Secondary: increased cholesterol is associated with certain liver diseases (hepatitis, cholestasis and cirrhosis ), endocrine diseases ( diabetes mellitus, hypothyroidism and anorexia nervosa) and kidney diseases (nephrotic syndrome or chronic renal failure). In addition, some substances can increase the levels of LDL cholesterol (low-density cholesterol known as ‘bad cholesterol), favouring the development of hypercholesterolemia, such as anabolic steroids, progestogens, beta-blockers and some hypertensive substances.
Numerous disorders can cause severe hypercholesterolemia, although its development is usually due to genetic factors. The most important forms of cholesterolemia are familial hypercholesterolemia, severe polygenic hypercholesterolemia, and combined familial hypercholesterolemia.

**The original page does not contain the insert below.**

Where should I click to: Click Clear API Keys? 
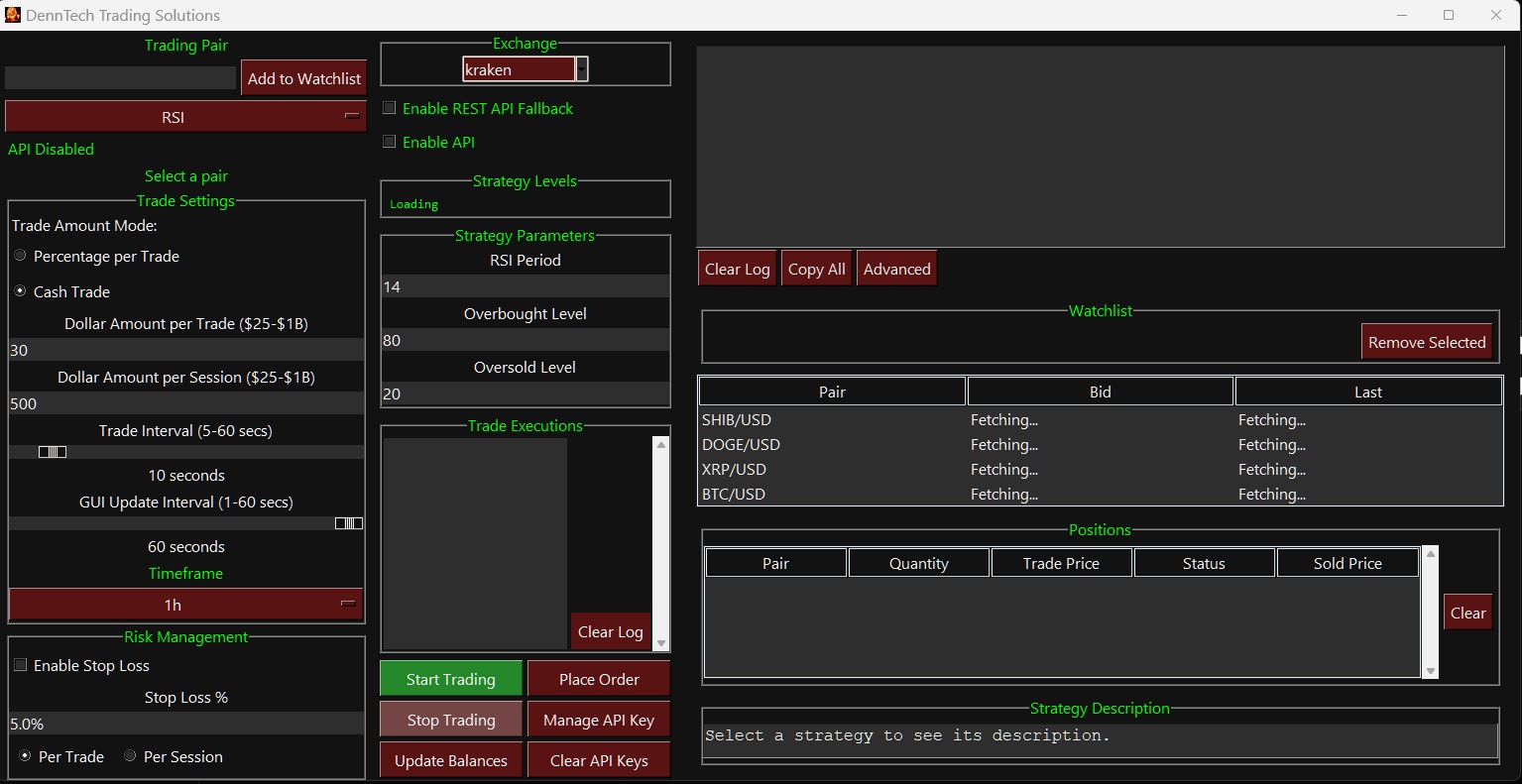[599, 760]
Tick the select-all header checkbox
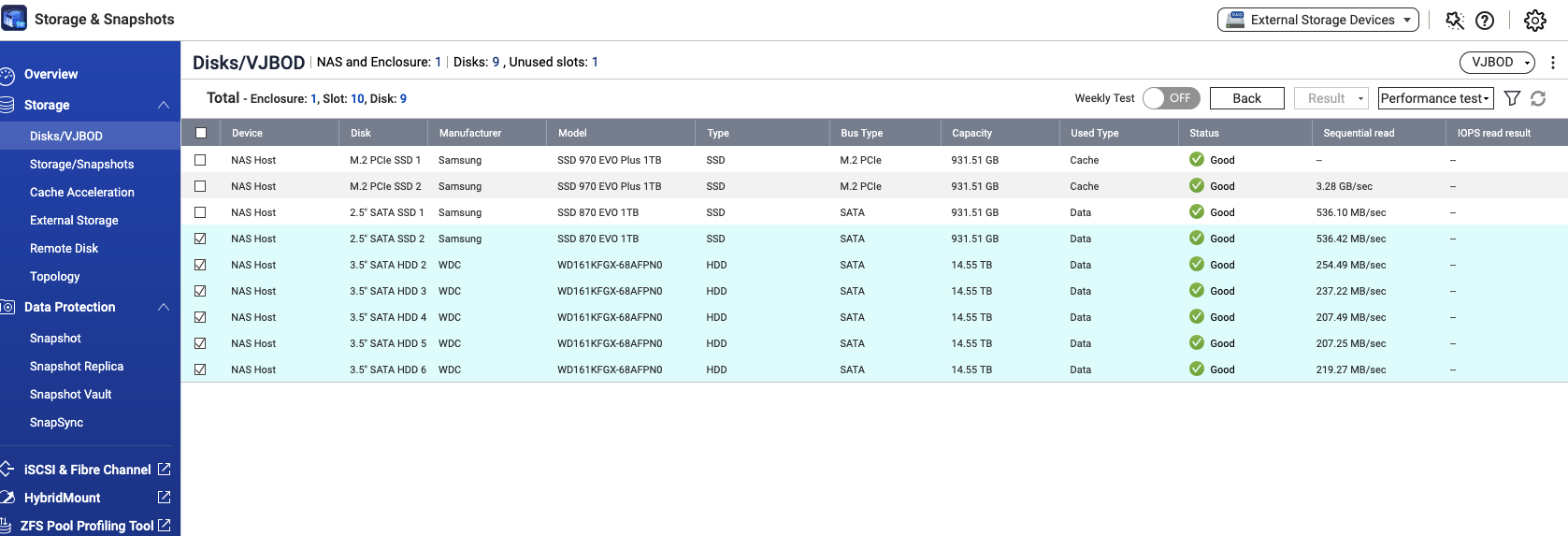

It is a severe disorder caused by a series of mutations in the receptor gene for low-density lipoproteins that transport cholesterol. It affects one in 500 people, and experts estimate that more than one million Spaniards suffer from familial hypercholesterolemia, although 70 per cent of them are neither diagnosed nor treated. In addition, there are heterozygous and homozygous forms of the disease. In the heterozygous state, the patient has only half the usual number of LDL receptors detected in neonates.
In these cases, the cholesterol level is between 300 and 500 milligrams per deciliter (mg/dl). The consequence of this disorder is the development of early coronary disease, which in men appears between the fourth and fifth decade of life. In women, it manifests itself a decade later. According to the latest studies, 75 per cent of untreated men with familial hypercholesterolemia will have a heart attack before the age of 60 and women before the age of 70. In addition to diet, this form of hypercholesterolemia requires pharmacological treatment.
Most patients respond to monotherapy with resins, nicotinic acid or statins, although in severe cases, two or even all three substances are necessary for combination. In the homozygous form, there is an almost complete absence of the cell surface that LDL clears. It occurs in one in every million inhabitants, and those affected have a cholesterol concentration between 700 and 1,200 mg/dl. The receptors’ low activity causes them to resist diets and drugs designed to reduce cholesterol levels. Probucol is used to treat this disorder, although liver transplantation has also been used to supply the missing LDL receptors. This treatment reduces LDL cholesterol and increases the response to hypocholesterolemic drugs. However, it requires close control of the transplanted organ, for which continuous immunosuppression is needed.
Severe polygenic hypercholesterolemia
It is characterised by an elevated level of LDL cholesterol caused by genetic and environmental factors. It is associated with an increased risk of cardiovascular disease, and about seven per cent of first-degree relatives of patients with polygenic hypercholesterolemia have significant concentrations of LDL cholesterol. The level is usually above 220 mg/dl. The treatment is based on administering resins, nicotinic acid and statins. The combined administration of the three substances is generally not necessary.
Familial combined hyperlipidemia
In this disorder, those affected have very high levels of cholesterol or triglycerides. It is unknown if the cause is found in one or several genetic factors, and there are no clinical features that allow it to be diagnosed. Total cholesterol is between 250 and 350 mg/dl, while triglycerides undergo significant variations. The treatment consists of reducing weight and the intake of saturated fats and cholesterol. To control high triglyceride levels, nicotinic acid may be given.